No. It's it's a new space for us. Skydio has not typically operated in the high precision market. Entering this whole DOT construction industry is pretty new for us.
So we are hoping to learn a lot more from you guys, and that's part of the reason why even with the alph RTK Alpha, we actually came out to a bunch of construction companies, trying to see what are all of the differences they have in the ways that they operate. And just the surface area there is extremely large. So that is something that we have to account for. And while accounting for that surface area and trying to hit that extremely high accuracy metric every single time.
That has taken us a little bit longer than we had originally anticipated, but the engineering team is extremely well well funded. So we actually had a review, not that long ago, and we put decided to pull more resources in to make sure that we're able to get this to market as quickly as possible. And that's kind of why I have the confidence to say it today that we plan to have this before the end of this year.
Awesome. Thank you.
Any final questions? Alright.
Before I begin to speak of, moving beyond RTK, what do you guys have do you guys have any thoughts on quantum GPS?
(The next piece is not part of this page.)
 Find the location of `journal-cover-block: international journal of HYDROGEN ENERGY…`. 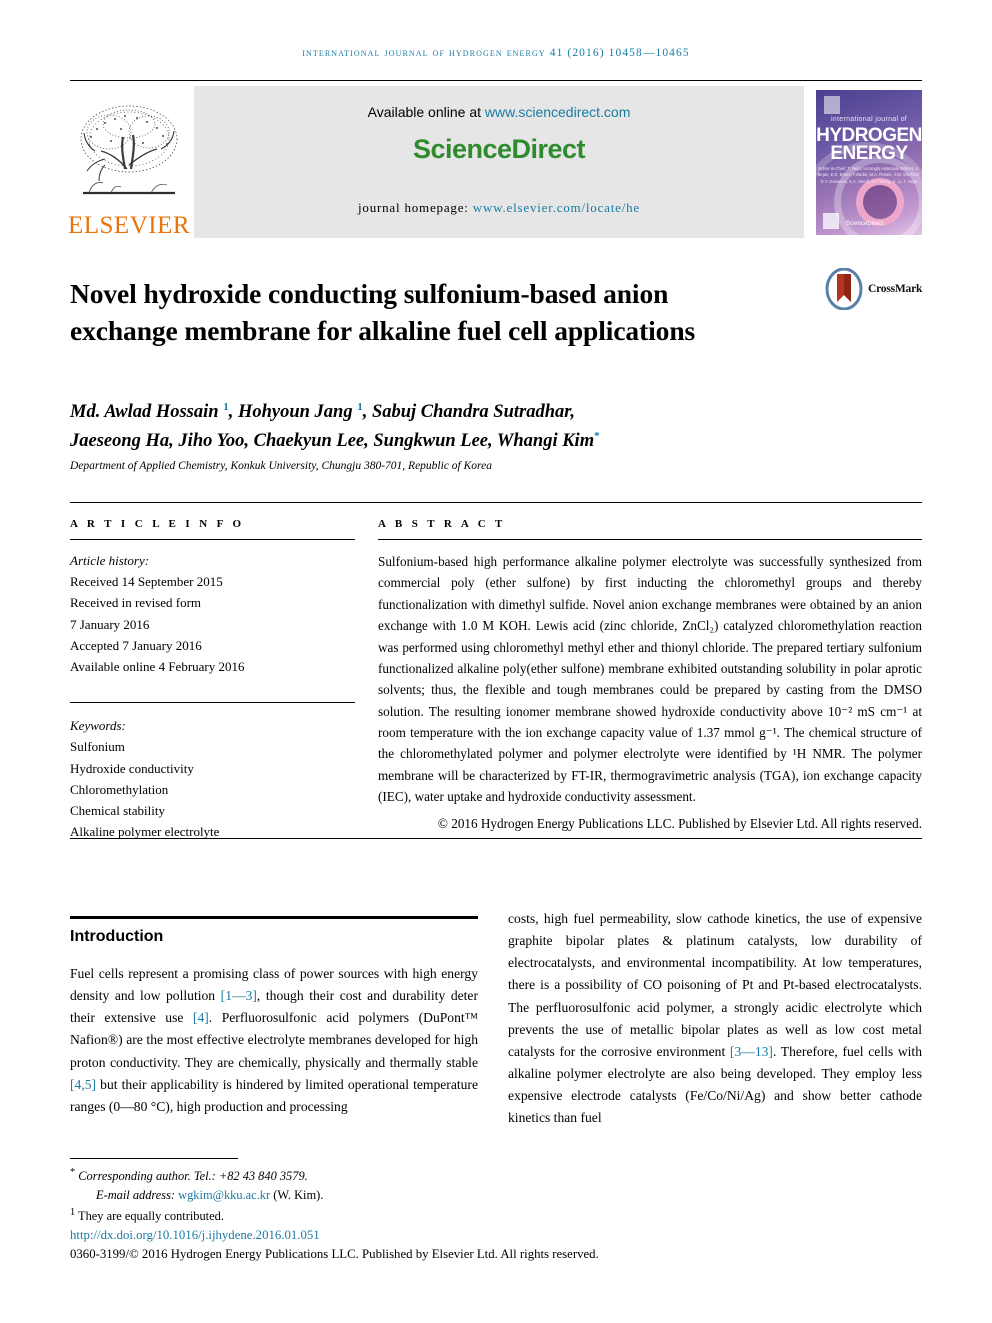

journal-cover-block: international journal of HYDROGEN ENERGY… is located at coordinates (866, 162).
Because there's been kind of a a rise in that technology and and submillimeter accuracy, that's kind of looming probably more than five years in the future. But what are some thoughts around that?
I don't.
Those receivers sound expensive.
Whenever as it gets into, like, this this measurement of accuracy, we have to remember that you either apply that to all situations or just few, you know, a few select kinds.
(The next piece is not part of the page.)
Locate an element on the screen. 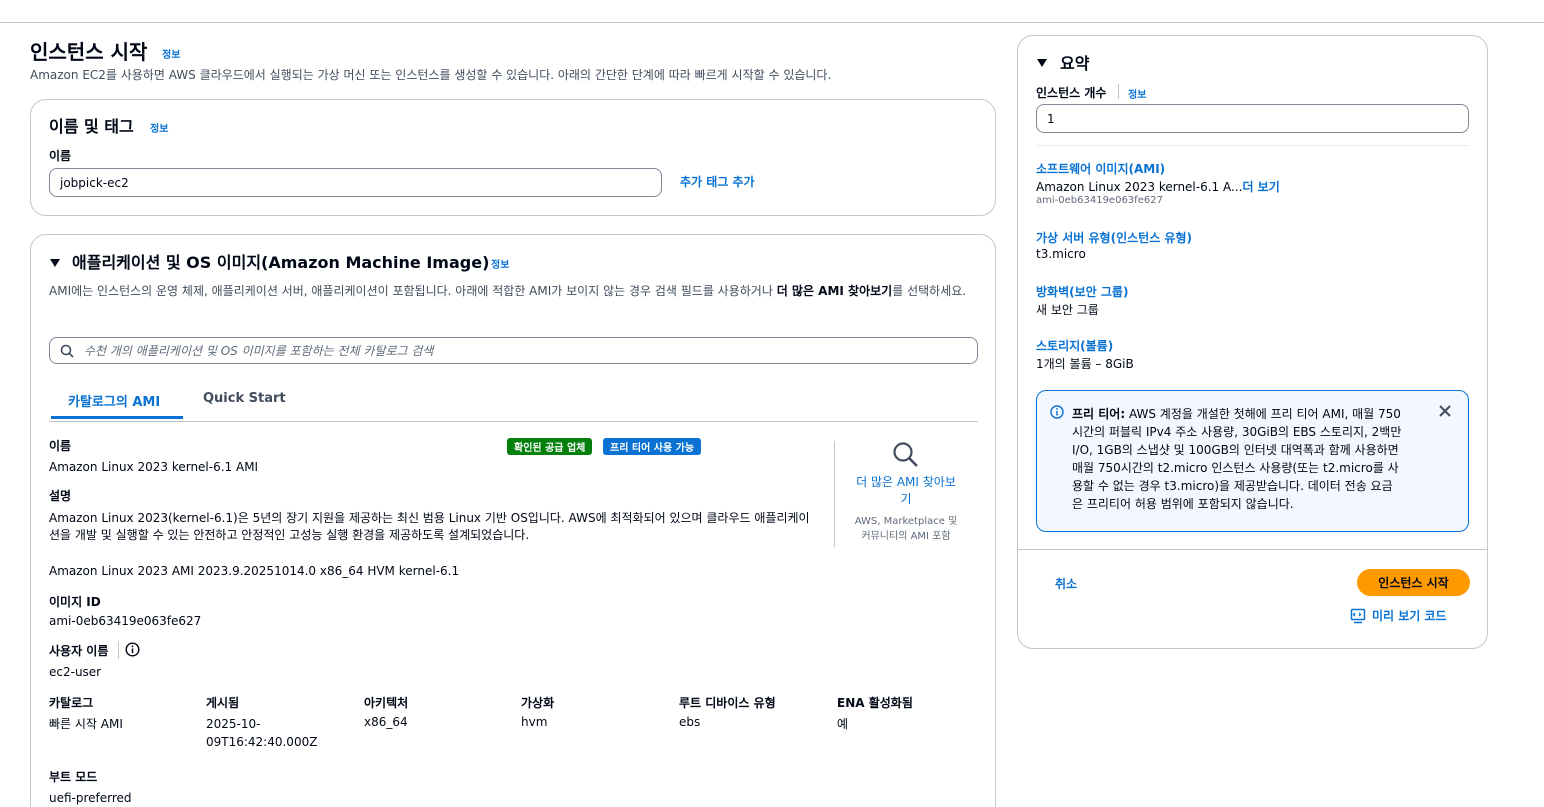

Most of the time, the hardest thing is just making sure you can compare what you've generated to a known point, and and is that point accurate or not? This this is a reoccurring theme whenever we get into high accuracy, drone stuff. And, there there isn't many situations, I think, when you're using a drone except, I guess, in my experience, that the precision that we see from laser scanners or total stations is really necessary.
I think the drone is a tool, but those tools will those other tools will continue to exist, and it may not be GPS today or in the future.
And I don't think those tools are gonna go anywhere anytime soon either. And Aaron uses a lot of lidar. I've been using a lot of lidar myself. And again, like, there's situations where you're gonna use lidar, you're gonna use GPS, you're gonna use a drone.
It it really varies by the the use case, I guess, or the data.
And say I'll add to that. Yeah. I mean, we're we're not, you know, we're not using, we're not viewing drones as the end all be all. It's one more tool in our toolkit.
We're still doing you know, if you're doing cadastral land work, you're doing that with a total station, you're doing that with RTK, and you're doing static sessions. Right? Because that's the level of accuracy you need. It's about, again, it's about the standardization piece, knowing what the need is, what is the level of accuracy needed, and achieving that and no more.
Because if you're doing anything more than that, you're actually wasting effort. So then back to the efficiency piece. If I don't need millimeter accuracy on, you know, midway through a project earthwork, why am I gonna spend the effort to do that?
Great. Well, thank you, everyone. And, let's give a round of applause for the panelists, please.
Thanks, everyone.
And a big thank you to the engineering team that's up here as well. So if you have really complex technical questions.